**Supplied records:**
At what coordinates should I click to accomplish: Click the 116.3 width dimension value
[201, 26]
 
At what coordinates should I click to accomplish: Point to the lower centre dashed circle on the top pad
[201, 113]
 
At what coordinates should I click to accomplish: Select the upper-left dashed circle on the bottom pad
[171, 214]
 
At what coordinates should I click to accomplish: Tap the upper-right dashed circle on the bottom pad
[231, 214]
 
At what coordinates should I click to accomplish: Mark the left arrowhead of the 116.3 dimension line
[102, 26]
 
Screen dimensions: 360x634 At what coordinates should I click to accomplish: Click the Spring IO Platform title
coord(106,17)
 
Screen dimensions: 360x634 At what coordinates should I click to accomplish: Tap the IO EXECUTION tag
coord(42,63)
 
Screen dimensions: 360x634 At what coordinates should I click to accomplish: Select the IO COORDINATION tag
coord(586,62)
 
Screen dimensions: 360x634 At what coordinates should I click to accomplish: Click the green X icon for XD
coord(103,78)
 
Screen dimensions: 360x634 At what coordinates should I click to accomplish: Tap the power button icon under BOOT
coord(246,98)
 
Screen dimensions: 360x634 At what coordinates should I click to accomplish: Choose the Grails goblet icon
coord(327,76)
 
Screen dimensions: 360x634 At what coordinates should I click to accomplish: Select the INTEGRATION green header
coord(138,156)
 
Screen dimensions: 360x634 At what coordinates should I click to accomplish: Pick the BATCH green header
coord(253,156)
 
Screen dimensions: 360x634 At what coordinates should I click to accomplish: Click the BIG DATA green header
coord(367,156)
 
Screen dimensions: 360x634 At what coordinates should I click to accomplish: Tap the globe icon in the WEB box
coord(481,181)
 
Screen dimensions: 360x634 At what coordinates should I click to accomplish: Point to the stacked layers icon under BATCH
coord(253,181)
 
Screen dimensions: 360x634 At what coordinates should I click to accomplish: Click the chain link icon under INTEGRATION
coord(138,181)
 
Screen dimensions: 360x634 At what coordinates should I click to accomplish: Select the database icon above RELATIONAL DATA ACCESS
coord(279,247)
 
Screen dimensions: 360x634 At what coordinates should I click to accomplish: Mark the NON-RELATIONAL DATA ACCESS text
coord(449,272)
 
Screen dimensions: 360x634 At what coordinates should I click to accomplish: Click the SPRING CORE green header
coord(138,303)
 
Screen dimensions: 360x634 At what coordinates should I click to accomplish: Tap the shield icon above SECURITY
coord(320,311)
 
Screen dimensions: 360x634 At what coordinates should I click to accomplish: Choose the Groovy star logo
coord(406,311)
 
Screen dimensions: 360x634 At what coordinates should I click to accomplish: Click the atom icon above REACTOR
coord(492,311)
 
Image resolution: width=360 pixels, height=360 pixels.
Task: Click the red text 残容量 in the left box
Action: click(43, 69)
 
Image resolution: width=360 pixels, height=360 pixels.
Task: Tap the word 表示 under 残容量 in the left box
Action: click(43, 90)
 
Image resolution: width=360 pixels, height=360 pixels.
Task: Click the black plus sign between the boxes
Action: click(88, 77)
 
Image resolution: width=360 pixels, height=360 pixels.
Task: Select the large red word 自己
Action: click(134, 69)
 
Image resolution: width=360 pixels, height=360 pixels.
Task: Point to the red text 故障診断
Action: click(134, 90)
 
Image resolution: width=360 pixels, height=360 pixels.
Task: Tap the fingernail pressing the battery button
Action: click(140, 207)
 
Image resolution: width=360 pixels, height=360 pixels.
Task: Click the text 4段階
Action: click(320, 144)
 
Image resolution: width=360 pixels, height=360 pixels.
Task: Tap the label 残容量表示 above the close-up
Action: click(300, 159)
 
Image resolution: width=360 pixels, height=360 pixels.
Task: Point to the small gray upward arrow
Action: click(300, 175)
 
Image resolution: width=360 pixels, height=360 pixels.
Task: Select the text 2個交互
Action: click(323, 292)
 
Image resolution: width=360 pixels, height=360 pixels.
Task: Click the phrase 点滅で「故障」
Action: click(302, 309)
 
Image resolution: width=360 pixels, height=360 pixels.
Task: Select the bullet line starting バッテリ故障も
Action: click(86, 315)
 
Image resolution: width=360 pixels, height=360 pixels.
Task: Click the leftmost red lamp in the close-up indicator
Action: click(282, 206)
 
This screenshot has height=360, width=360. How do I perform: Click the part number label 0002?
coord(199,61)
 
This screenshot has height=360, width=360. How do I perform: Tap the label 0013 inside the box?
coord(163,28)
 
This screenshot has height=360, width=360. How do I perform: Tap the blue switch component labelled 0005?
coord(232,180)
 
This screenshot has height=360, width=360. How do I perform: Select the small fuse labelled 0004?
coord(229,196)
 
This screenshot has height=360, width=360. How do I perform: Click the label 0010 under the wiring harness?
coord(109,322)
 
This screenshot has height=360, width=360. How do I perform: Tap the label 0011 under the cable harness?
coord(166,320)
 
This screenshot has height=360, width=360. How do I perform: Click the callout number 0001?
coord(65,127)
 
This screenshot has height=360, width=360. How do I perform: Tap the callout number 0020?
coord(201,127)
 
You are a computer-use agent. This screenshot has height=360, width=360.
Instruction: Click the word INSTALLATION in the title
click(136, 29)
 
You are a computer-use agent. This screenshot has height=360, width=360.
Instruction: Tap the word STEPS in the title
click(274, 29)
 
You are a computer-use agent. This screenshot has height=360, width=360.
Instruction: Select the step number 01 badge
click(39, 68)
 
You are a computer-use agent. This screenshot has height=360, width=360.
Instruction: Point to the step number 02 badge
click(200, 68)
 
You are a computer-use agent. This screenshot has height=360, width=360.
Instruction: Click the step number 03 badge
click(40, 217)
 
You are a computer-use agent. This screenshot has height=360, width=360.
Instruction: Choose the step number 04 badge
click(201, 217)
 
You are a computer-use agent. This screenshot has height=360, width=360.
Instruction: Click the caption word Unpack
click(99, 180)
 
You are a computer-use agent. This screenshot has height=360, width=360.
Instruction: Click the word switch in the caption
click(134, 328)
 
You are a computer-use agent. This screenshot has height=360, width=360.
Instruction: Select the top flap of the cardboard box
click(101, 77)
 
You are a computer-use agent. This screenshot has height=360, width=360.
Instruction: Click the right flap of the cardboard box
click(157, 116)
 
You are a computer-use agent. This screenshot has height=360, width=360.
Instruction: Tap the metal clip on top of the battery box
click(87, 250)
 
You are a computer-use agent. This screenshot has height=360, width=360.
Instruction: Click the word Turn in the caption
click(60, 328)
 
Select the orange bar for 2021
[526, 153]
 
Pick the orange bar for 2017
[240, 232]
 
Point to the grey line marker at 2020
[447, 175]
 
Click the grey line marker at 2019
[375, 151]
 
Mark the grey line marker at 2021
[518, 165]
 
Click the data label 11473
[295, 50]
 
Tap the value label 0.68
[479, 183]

**Exercise brief:**
Print the stretch from the line containing "the cable harness?" through the line containing "coord(65,127)", with each line reproduced exactly.

**The response:**
This screenshot has height=360, width=360. How do I perform: Tap the label 0011 under the cable harness?
coord(166,320)
 
This screenshot has height=360, width=360. How do I perform: Click the callout number 0001?
coord(65,127)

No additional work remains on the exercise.